• **PROBLEM REQUIREMENTS**: Across the entries below, work out how many lines contain "computer". Please give the number only.

════════════════════

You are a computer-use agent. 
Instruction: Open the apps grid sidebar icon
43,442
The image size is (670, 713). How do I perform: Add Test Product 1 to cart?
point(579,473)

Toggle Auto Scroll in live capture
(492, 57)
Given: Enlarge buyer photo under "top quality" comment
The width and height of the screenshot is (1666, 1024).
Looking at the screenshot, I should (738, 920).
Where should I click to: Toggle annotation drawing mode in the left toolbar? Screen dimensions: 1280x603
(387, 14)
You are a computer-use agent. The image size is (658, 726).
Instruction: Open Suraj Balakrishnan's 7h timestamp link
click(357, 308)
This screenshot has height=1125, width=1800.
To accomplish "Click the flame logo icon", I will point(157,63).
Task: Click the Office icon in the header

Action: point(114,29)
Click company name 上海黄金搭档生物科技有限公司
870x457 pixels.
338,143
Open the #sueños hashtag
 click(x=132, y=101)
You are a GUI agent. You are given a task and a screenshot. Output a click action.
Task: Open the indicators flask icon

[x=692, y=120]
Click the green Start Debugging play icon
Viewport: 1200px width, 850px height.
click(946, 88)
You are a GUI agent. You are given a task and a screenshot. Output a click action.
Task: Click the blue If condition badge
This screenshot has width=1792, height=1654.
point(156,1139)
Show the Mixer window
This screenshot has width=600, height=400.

════════════════════

• **FINISHED EXERCISE**: 2